**Exercise**
Rewrite the listing below, changing every occurrence of "Screen dimensions" to "Screen size" and leaving everything else unchanged.
•••••
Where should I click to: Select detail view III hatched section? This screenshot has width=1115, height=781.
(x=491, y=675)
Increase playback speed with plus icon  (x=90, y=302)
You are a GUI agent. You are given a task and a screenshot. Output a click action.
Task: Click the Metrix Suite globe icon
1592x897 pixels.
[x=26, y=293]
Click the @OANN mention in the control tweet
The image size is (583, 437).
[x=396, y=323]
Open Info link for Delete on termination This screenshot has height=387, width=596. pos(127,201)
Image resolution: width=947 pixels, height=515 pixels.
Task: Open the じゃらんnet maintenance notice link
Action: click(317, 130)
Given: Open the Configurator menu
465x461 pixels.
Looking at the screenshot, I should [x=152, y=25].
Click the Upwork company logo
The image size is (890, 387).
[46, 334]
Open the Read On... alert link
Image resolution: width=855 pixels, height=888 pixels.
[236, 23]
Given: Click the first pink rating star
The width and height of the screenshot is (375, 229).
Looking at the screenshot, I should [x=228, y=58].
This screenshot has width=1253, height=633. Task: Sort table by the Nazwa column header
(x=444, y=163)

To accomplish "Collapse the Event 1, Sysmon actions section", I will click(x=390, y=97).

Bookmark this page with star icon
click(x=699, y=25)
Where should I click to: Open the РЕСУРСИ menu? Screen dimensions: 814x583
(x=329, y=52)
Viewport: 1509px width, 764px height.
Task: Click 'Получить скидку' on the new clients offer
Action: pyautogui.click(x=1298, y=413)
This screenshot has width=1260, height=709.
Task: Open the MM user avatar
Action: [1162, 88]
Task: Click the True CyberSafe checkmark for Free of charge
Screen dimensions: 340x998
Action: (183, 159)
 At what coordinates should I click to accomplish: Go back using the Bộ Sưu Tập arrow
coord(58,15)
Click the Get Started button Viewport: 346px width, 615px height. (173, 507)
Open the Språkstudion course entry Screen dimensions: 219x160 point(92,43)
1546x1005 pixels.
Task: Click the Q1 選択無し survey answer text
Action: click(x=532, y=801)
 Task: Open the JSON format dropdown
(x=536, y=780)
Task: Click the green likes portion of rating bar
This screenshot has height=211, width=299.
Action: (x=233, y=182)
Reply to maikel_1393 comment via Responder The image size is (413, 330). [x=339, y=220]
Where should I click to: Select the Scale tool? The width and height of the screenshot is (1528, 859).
•••••
**Solution for this problem**
Where should I click to: Select detail view III hatched section? This screenshot has width=1115, height=781.
(x=491, y=675)
Increase playback speed with plus icon  (x=90, y=302)
You are a GUI agent. You are given a task and a screenshot. Output a click action.
Task: Click the Metrix Suite globe icon
1592x897 pixels.
[x=26, y=293]
Click the @OANN mention in the control tweet
The image size is (583, 437).
[x=396, y=323]
Open Info link for Delete on termination This screenshot has height=387, width=596. pos(127,201)
Image resolution: width=947 pixels, height=515 pixels.
Task: Open the じゃらんnet maintenance notice link
Action: click(317, 130)
Given: Open the Configurator menu
465x461 pixels.
Looking at the screenshot, I should [x=152, y=25].
Click the Upwork company logo
The image size is (890, 387).
[46, 334]
Open the Read On... alert link
Image resolution: width=855 pixels, height=888 pixels.
[236, 23]
Given: Click the first pink rating star
The width and height of the screenshot is (375, 229).
Looking at the screenshot, I should [x=228, y=58].
This screenshot has width=1253, height=633. Task: Sort table by the Nazwa column header
(x=444, y=163)

To accomplish "Collapse the Event 1, Sysmon actions section", I will click(x=390, y=97).

Bookmark this page with star icon
click(x=699, y=25)
Where should I click to: Open the РЕСУРСИ menu? Screen size: 814x583
(x=329, y=52)
Viewport: 1509px width, 764px height.
Task: Click 'Получить скидку' on the new clients offer
Action: pyautogui.click(x=1298, y=413)
This screenshot has width=1260, height=709.
Task: Open the MM user avatar
Action: [1162, 88]
Task: Click the True CyberSafe checkmark for Free of charge
Screen size: 340x998
Action: (183, 159)
 At what coordinates should I click to accomplish: Go back using the Bộ Sưu Tập arrow
coord(58,15)
Click the Get Started button Viewport: 346px width, 615px height. (173, 507)
Open the Språkstudion course entry Screen size: 219x160 point(92,43)
1546x1005 pixels.
Task: Click the Q1 選択無し survey answer text
Action: click(x=532, y=801)
 Task: Open the JSON format dropdown
(x=536, y=780)
Task: Click the green likes portion of rating bar
This screenshot has height=211, width=299.
Action: (x=233, y=182)
Reply to maikel_1393 comment via Responder The image size is (413, 330). [x=339, y=220]
Where should I click to: Select the Scale tool? The width and height of the screenshot is (1528, 859).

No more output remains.